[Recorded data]
►
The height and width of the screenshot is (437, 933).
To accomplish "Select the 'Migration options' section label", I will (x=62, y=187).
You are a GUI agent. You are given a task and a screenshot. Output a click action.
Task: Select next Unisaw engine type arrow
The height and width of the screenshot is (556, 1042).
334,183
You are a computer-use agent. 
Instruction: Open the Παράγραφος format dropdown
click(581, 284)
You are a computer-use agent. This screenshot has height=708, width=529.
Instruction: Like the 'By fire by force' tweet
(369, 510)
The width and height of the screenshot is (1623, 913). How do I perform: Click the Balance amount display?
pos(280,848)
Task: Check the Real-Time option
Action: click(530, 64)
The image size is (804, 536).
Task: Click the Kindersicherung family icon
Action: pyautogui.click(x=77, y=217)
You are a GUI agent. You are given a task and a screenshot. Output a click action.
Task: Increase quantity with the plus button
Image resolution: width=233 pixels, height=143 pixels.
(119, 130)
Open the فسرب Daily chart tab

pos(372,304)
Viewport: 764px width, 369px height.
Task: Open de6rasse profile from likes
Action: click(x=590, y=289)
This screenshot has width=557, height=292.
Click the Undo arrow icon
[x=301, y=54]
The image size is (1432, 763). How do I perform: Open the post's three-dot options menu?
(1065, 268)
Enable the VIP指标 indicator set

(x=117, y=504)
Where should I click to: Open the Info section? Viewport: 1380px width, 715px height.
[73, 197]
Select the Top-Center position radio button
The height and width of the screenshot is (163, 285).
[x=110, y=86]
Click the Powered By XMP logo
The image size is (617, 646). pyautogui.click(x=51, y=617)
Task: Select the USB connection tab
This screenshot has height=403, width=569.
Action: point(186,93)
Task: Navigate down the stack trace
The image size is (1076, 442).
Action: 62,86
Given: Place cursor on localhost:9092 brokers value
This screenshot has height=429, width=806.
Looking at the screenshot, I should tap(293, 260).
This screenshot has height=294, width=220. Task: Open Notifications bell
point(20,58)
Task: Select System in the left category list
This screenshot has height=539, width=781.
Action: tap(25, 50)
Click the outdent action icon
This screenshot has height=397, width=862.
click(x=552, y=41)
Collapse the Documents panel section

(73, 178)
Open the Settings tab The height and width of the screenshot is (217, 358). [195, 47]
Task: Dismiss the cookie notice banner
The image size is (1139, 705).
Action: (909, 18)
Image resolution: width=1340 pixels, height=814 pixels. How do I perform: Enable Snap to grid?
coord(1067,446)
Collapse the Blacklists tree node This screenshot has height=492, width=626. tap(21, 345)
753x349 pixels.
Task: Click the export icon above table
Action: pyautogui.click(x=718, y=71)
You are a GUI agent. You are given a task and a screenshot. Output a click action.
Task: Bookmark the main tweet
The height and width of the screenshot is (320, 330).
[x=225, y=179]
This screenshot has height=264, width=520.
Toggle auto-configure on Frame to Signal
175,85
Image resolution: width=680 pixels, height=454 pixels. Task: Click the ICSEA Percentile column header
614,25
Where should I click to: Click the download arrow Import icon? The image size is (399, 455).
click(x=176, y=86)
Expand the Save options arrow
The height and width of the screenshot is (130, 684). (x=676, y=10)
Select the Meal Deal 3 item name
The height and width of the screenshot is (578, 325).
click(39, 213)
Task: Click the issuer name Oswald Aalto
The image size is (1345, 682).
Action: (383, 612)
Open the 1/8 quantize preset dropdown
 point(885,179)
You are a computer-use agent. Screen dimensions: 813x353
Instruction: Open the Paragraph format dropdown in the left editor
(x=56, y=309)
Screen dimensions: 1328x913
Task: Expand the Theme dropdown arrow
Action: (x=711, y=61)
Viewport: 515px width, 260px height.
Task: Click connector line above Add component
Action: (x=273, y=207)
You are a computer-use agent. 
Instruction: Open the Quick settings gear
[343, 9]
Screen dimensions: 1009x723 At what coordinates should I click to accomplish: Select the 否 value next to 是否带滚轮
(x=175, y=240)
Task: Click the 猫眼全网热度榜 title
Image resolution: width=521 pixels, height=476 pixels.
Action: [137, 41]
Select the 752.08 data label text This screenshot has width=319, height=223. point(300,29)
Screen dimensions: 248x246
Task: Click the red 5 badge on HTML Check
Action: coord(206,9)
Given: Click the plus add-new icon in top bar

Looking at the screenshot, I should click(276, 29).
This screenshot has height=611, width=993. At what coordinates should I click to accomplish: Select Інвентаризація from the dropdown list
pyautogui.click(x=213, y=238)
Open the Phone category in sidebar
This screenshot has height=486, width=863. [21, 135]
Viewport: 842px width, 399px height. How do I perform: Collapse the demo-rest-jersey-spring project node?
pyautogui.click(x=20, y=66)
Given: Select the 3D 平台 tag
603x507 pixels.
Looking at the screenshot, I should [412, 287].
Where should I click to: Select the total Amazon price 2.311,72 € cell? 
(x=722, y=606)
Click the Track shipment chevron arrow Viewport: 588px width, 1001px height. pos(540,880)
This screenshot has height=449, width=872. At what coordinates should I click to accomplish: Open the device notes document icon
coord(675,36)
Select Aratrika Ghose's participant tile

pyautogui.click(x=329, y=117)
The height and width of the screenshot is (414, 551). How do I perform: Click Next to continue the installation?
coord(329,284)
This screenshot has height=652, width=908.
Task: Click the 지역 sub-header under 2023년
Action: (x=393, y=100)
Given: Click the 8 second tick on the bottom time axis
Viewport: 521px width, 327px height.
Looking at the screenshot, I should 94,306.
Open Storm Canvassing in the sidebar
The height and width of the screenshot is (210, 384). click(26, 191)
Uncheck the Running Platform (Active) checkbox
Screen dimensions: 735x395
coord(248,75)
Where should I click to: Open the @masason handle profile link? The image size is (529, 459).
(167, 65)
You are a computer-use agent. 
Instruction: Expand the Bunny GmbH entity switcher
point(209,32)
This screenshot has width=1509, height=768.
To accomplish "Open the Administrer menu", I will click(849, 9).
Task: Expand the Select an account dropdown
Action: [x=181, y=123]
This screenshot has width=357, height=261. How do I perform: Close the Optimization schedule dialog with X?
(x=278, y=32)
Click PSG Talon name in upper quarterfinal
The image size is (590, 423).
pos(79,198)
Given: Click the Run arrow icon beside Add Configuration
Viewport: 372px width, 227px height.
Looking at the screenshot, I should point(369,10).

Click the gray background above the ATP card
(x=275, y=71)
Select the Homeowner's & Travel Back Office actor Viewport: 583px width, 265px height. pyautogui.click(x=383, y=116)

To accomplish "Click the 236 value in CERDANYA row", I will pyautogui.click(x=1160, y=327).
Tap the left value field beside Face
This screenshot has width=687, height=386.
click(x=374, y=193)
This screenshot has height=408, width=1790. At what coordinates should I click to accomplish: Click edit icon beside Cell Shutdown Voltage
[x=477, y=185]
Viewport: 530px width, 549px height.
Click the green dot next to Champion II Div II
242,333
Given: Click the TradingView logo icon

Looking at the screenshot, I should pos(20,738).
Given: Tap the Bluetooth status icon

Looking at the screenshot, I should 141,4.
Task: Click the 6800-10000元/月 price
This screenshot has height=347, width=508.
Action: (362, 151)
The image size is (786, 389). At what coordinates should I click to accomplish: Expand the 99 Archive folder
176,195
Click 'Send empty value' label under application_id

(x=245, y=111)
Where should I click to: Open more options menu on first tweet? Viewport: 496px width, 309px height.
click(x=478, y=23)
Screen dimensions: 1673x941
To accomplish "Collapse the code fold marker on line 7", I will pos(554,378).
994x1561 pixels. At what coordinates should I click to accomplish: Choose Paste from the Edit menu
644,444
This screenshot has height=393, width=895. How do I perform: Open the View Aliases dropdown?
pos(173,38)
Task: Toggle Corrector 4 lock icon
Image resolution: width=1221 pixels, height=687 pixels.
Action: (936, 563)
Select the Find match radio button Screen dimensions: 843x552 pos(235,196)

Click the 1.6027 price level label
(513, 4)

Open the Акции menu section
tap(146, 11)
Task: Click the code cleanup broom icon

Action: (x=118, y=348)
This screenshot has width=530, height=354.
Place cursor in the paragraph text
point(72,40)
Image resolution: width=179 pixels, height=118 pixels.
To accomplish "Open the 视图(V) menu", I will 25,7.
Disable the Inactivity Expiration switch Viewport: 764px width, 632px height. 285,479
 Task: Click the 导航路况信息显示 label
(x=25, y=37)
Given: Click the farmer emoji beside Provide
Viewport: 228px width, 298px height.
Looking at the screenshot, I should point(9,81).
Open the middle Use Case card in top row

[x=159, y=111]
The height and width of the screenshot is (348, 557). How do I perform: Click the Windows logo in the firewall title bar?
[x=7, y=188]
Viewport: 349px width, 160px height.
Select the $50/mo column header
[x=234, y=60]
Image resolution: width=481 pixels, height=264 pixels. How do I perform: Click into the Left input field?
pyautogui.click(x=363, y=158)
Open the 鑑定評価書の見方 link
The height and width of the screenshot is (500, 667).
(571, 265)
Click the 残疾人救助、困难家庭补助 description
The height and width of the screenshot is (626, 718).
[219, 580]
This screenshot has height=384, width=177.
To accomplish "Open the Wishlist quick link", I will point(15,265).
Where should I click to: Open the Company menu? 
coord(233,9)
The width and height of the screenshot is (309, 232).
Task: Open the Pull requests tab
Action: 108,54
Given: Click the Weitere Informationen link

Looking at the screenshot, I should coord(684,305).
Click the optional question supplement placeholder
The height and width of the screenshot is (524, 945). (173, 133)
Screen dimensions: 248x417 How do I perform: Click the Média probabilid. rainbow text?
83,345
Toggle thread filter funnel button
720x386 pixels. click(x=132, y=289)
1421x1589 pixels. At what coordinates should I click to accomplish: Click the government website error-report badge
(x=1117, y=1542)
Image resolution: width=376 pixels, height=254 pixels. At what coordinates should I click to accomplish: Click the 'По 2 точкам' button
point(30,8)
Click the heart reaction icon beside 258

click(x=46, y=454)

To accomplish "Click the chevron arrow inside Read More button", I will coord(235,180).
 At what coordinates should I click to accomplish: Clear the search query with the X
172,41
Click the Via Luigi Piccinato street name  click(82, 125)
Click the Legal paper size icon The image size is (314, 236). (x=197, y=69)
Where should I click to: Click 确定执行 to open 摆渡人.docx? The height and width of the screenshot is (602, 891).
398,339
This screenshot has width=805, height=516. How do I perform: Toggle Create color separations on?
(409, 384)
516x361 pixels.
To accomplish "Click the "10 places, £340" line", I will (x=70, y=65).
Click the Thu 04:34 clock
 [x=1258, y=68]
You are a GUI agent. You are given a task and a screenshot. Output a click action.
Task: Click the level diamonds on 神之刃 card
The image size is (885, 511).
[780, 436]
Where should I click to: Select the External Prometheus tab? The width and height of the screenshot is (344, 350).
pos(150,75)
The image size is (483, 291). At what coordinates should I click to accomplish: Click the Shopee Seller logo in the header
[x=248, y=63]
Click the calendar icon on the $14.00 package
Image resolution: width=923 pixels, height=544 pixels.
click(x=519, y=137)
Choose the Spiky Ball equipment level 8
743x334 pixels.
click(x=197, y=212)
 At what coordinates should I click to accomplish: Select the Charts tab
◄
■ What you are asked to do ■
The first line of the entries, the line with "You are a computer-use agent. This", and every line between them should be retyped exactly, and nothing else.

■ Your solution ■
The height and width of the screenshot is (437, 933).
To accomplish "Select the 'Migration options' section label", I will (x=62, y=187).
You are a GUI agent. You are given a task and a screenshot. Output a click action.
Task: Select next Unisaw engine type arrow
The height and width of the screenshot is (556, 1042).
334,183
You are a computer-use agent. 
Instruction: Open the Παράγραφος format dropdown
click(581, 284)
You are a computer-use agent. This screenshot has height=708, width=529.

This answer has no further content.